# Lab 4: Pretraining a Language Model

![](../figs/deep_nlp/lab/train.png)

Now that we have our dataset and tokenizer, in this lab, we will train a language model on a large corpus of text from scratch.

## Unicode Normalization

One little thing to note is that we will need to normalize our text before training our language model. This is because the same character can be represented in different ways. For example, the character "é" can be represented as "e" followed by a combining accent character, or as a single character. We will use the [Unicode Normalization Form C](https://unicode.org/reports/tr15/#Norm_Forms) to normalize our text. This will convert all characters to their canonical representation.

### TL;DR

Use `NFKC` normalization to normalize your text before training your language model.


### Unicode Normalization Forms

There are four normalization forms:

- **NFC**: Normalization Form Canonical Composition
- **NFD**: Normalization Form Canonical Decomposition
- **NFKC**: Normalization Form Compatibility Composition
- **NFKD**: Normalization Form Compatibility Decomposition

In the above forms, "C" stands for "Canonical" and "K" stands for "Compatibility". The "C" forms are the most commonly used. The "K" forms are used when you need to convert characters to their compatibility representation. For example, the "K" forms will convert "ﬁ" to "fi".

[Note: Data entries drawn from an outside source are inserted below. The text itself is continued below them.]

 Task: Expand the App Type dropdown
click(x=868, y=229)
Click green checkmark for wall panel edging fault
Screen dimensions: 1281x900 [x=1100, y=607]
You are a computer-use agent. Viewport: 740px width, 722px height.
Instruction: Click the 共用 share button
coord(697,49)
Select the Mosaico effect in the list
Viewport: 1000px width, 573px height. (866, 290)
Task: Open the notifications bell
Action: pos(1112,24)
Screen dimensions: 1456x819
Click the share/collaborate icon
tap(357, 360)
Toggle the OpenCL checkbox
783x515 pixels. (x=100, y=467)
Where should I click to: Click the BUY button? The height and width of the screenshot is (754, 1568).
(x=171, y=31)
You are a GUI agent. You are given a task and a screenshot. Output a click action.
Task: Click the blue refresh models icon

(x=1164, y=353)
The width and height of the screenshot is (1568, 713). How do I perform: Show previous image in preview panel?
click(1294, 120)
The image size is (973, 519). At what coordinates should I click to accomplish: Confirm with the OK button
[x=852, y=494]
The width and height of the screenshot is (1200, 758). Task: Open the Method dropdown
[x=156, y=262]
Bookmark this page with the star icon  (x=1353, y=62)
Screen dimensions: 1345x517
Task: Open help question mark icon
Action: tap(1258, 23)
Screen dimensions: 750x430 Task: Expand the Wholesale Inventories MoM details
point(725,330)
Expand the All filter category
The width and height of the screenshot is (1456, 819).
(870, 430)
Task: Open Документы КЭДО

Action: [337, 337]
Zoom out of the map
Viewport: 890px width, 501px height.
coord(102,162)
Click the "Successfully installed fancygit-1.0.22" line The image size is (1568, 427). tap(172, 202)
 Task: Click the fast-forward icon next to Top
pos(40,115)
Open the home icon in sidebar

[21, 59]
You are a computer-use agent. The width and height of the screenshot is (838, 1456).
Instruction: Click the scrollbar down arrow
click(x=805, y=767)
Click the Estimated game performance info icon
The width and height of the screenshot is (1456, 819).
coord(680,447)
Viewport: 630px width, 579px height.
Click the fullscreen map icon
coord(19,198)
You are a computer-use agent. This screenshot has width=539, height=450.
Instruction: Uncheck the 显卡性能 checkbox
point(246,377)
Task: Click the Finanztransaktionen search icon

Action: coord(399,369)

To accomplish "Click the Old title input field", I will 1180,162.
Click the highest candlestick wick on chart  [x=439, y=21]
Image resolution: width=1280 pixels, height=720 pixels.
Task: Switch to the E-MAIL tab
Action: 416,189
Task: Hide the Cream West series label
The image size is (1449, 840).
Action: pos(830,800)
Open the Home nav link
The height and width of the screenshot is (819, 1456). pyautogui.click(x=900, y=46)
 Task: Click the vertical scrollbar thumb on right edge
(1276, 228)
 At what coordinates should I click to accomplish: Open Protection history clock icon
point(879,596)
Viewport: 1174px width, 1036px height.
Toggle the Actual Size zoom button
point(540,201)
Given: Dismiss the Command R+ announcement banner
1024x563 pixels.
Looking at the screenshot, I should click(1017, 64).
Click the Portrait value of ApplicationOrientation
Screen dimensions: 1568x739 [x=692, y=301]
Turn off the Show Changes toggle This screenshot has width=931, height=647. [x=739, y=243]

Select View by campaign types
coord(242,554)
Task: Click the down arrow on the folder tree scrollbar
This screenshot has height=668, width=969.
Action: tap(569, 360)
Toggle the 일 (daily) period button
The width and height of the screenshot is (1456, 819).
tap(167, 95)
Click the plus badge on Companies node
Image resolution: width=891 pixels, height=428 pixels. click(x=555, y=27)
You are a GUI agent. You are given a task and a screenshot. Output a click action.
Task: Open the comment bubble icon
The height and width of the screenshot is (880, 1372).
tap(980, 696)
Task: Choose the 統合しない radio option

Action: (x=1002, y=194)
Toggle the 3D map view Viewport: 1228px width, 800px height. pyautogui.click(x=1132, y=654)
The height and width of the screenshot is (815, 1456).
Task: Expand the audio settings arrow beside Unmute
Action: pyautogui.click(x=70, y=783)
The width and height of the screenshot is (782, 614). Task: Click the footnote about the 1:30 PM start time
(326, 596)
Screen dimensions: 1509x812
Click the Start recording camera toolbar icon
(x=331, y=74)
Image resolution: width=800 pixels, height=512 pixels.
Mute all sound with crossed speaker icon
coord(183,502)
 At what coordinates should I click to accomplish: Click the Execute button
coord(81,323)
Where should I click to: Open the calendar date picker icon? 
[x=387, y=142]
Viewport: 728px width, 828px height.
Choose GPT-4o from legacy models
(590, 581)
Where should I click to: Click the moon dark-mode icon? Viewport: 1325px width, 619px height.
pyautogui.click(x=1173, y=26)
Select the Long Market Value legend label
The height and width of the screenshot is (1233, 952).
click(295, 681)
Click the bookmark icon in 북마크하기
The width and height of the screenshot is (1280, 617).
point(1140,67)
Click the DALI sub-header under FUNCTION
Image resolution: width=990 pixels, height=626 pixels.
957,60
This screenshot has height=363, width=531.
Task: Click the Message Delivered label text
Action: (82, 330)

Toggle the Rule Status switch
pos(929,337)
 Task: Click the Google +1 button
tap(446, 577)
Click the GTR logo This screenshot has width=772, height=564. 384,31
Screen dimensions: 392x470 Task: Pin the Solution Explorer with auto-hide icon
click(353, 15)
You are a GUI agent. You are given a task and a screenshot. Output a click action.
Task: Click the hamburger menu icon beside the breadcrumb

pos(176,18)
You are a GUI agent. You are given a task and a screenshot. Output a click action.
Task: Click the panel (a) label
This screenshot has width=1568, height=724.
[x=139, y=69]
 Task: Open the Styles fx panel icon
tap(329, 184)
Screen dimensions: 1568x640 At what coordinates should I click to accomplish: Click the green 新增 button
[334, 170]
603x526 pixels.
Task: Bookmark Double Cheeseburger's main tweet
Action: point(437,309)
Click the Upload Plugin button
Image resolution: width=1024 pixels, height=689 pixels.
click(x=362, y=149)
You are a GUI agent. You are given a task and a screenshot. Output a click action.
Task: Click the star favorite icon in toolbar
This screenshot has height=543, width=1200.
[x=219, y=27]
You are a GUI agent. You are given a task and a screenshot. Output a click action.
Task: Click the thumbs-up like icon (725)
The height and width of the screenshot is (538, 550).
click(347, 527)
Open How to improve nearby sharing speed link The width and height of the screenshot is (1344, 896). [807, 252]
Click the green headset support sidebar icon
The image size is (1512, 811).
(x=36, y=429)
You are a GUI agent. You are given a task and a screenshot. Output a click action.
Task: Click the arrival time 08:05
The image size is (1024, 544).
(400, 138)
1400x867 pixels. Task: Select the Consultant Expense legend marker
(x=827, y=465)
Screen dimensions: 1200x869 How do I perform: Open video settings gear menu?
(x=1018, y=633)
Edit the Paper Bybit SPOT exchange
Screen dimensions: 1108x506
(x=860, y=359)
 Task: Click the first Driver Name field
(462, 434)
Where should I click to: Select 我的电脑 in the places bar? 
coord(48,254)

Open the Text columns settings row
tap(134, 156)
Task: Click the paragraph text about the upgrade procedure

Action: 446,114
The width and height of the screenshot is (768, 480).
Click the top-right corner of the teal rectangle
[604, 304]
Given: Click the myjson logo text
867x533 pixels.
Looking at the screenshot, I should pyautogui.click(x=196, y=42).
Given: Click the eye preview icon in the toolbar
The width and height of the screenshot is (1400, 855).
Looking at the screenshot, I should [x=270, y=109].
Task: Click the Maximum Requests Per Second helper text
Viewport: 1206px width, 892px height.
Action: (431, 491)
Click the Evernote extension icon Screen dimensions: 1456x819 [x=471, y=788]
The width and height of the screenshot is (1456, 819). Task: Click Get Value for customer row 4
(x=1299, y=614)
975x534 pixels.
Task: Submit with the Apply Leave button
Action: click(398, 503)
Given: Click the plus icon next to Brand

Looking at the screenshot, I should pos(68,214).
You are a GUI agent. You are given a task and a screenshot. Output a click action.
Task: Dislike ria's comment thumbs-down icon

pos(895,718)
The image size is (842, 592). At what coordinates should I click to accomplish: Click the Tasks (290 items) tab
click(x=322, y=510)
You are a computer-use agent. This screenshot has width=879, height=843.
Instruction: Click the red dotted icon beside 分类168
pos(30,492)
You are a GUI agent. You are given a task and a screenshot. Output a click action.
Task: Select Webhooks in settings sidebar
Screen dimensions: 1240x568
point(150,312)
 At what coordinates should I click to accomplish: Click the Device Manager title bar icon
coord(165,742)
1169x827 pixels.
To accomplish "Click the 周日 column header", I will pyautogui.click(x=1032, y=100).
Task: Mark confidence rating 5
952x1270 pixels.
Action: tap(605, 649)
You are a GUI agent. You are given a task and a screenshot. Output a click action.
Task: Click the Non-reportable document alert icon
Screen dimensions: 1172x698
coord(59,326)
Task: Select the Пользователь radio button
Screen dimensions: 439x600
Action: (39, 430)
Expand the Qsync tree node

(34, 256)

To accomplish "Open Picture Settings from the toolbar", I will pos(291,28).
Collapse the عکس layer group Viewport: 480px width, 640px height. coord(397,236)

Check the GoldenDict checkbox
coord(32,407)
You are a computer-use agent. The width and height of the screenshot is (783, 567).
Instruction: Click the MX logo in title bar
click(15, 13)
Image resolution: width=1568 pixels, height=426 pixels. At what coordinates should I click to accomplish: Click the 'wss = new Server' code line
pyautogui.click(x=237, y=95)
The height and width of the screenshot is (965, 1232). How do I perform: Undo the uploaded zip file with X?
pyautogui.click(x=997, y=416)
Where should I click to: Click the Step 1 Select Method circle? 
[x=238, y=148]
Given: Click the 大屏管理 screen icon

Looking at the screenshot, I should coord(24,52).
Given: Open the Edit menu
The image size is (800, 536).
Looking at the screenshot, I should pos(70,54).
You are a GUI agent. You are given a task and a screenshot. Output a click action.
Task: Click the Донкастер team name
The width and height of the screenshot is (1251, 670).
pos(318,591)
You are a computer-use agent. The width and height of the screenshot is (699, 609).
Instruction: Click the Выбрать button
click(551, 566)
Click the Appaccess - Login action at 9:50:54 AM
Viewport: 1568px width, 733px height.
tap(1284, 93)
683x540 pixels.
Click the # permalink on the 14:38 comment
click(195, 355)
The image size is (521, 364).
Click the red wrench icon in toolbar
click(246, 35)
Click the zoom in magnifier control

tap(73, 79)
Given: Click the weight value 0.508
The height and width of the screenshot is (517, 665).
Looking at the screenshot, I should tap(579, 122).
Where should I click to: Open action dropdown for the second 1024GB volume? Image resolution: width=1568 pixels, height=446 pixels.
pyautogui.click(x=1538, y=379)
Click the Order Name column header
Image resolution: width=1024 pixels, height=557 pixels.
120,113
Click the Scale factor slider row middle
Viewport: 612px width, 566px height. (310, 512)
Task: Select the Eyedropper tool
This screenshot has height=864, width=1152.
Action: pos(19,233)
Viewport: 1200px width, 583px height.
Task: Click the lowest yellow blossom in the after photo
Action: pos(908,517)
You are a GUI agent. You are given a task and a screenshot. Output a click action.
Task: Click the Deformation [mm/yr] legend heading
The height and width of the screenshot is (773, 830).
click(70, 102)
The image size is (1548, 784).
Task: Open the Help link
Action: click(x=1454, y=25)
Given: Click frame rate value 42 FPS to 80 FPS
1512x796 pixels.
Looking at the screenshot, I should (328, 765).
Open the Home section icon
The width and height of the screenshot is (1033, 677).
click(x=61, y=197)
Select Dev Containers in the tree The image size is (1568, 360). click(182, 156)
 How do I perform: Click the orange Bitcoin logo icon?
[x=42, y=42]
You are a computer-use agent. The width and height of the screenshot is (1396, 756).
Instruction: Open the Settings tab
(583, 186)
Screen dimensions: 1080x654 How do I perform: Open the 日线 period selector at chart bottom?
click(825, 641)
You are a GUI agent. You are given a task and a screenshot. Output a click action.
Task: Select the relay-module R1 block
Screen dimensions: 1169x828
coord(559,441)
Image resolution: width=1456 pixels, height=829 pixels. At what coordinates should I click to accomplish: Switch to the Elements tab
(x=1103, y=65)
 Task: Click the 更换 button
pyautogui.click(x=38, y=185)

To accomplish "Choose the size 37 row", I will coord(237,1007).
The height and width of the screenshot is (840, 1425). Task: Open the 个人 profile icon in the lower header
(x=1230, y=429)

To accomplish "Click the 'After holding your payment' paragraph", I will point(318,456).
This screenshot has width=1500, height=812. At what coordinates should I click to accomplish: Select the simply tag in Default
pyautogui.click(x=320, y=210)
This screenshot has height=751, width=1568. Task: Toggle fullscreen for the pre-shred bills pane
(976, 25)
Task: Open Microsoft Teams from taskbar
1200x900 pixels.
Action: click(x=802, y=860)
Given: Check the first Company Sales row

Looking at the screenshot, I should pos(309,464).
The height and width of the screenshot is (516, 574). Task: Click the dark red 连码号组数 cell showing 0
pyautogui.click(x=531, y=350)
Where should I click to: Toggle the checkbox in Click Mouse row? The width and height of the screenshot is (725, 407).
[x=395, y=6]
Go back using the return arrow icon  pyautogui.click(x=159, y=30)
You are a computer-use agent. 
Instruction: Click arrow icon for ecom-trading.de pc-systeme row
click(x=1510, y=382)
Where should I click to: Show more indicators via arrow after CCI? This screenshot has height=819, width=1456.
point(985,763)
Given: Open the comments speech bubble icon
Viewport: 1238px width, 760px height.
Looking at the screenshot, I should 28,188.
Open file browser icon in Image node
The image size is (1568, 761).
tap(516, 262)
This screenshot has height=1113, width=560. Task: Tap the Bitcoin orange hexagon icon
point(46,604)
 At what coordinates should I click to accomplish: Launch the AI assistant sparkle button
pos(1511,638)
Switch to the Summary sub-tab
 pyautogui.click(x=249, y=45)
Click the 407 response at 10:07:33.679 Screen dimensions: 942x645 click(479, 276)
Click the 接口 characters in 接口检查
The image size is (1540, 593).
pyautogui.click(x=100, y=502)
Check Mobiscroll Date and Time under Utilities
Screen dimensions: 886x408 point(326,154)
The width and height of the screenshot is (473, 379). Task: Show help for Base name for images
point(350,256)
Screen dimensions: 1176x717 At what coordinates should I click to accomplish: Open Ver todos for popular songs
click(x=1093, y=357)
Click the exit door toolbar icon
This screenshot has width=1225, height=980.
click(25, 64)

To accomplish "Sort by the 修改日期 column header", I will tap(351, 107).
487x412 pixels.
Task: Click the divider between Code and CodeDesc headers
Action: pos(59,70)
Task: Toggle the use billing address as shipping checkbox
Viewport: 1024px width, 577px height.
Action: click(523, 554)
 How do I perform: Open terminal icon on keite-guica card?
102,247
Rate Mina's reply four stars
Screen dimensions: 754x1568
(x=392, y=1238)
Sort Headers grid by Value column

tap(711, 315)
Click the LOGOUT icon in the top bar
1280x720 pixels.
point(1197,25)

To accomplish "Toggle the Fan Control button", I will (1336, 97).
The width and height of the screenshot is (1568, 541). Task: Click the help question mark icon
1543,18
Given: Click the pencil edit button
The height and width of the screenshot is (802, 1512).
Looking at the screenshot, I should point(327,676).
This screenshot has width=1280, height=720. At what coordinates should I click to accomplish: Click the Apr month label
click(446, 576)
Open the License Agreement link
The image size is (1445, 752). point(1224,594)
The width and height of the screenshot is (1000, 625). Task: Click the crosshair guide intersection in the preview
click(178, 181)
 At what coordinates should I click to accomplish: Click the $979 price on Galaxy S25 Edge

There two main differences between the two sets of forms:

- The length of the string is changed or not: NFC and NFKC always produce a string of the same length or shorter, while NFD and NFKD may produce a string that is longer.
- The original string is changed or not: NFC and NFD always produce a string that is identical to the original string, while NFKC and NFKD may produce a string that is different from the original string.

### Unicode Normalization in Python

In Python, you can use the `unicodedata` module to normalize your text. The `unicodedata.normalize` function takes two arguments:

- `form`: The normalization form to use. This can be one of the following: `NFC`, `NFD`, `NFKC`, `NFKD`.
- `unistr`: The string to normalize.

In [6]:
import unicodedata

text = "ａｂｃＡＢＣ１２３가나다…"
print(f"Original: {text}, {len(text)}")
for form in ["NFC", "NFD", "NFKC", "NFKD"]:
    ntext = unicodedata.normalize(form, text)
    print(f"{form}: {ntext}, {len(ntext)}")

Original: ａｂｃＡＢＣ１２３가나다…, 13
NFC: ａｂｃＡＢＣ１２３가나다…, 13
NFD: ａｂｃＡＢＣ１２３가나다…, 16
NFKC: abcABC123가나다..., 15
NFKD: abcABC123가나다..., 18


## BERT Pretraining

In this lab, we will train a BERT-like model using masked-language modeling, one of the two pretraining tasks used in the original BERT paper.

### What is BERT?

BERT is a large-scale language model that was trained on the English Wikipedia using a masked-language modeling objective. The model was then fine-tuned on a variety of downstream tasks, including question answering, natural language inference, and sentiment analysis. BERT was the first large-scale language model to be pre-trained using a deep bidirectional architecture and outperformed previous language models on a variety of tasks.

For more information, see the lecture notes on BERT.

### Masked-Language Modeling (MLM)

Masked-language modeling is a pretraining task where we mask some of the input tokens and train the model to predict the original value of the masked tokens. For example, if we have the sentence "The dog ate the apple", we can mask the word "ate" and train the model to predict the original value of the masked token. The model will then learn to predict the original value of the masked tokens based on the context of the sentence.

Example:

> Input: "The dog [MASK] the apple"



## Preprocessing the Dataset

Before training our language model, we need to preprocess our dataset. We will use our tokenizer to tokenize our dataset and then convert the tokens to their IDs. If we have a sentence that is longer than the maximum sequence length, we will truncate the sentence. If the sentence is shorter than the maximum sequence length, we will pad the sentence with the padding token.

From four tokenizers we have trained in the previous lab, we will use the `unigram` model trained using `SentencePiece` to tokenize our dataset.

## References

- [Unicode equivalence](https://en.wikipedia.org/wiki/Unicode_equivalence)